● **What to do**: Scan the entries below and give the number of lines containing "Switch", with no accompanying words.

● **Supplied records**:
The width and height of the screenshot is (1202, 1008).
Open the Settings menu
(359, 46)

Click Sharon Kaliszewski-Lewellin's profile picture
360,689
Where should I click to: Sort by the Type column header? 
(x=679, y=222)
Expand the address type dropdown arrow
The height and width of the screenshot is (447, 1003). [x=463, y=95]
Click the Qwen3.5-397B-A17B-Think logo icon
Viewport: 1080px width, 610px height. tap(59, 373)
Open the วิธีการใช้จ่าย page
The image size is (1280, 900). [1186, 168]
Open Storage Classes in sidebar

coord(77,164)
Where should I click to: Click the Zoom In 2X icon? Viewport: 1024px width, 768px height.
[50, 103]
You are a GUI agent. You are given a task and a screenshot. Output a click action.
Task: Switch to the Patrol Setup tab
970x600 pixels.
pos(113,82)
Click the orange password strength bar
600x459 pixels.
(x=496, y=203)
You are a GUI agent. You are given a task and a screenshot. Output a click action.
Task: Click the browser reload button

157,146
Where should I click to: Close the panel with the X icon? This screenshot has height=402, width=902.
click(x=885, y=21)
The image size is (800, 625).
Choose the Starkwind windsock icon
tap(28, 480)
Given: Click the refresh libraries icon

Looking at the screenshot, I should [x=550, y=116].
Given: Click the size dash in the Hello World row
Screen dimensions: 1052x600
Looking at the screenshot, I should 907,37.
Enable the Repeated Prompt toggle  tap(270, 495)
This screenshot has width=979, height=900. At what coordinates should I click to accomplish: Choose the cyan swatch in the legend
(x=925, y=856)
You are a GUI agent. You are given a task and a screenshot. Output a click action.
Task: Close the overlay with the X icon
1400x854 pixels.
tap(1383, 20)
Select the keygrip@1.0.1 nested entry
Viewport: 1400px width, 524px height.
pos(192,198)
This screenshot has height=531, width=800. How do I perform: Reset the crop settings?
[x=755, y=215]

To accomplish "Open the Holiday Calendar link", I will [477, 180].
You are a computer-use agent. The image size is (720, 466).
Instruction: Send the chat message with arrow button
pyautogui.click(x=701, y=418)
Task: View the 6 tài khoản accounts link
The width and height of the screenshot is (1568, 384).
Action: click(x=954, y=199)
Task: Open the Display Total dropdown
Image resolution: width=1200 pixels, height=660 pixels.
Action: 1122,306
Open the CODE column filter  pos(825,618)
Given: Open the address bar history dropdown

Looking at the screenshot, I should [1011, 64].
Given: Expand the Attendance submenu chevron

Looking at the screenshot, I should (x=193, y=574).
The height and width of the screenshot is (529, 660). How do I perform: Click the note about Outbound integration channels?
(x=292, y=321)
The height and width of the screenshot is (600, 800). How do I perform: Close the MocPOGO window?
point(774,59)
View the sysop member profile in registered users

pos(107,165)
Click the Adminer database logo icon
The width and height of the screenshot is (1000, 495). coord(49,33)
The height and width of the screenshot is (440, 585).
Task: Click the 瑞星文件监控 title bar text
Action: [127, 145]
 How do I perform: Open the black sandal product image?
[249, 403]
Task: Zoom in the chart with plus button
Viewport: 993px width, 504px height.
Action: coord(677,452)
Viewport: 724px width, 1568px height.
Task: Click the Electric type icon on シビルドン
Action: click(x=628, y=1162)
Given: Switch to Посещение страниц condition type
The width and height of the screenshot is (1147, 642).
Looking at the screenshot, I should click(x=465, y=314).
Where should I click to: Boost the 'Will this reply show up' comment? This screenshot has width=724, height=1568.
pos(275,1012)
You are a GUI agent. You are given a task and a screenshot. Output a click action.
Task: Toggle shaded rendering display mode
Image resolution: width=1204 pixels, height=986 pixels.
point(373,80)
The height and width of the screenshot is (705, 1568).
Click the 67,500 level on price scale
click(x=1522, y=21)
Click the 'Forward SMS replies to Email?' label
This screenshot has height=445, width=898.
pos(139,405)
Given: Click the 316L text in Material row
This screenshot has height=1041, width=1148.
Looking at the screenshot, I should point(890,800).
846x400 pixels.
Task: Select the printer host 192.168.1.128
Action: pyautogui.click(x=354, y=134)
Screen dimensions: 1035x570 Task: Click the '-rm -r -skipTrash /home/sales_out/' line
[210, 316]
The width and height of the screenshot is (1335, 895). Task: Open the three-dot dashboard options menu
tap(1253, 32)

● **Answer space**: 2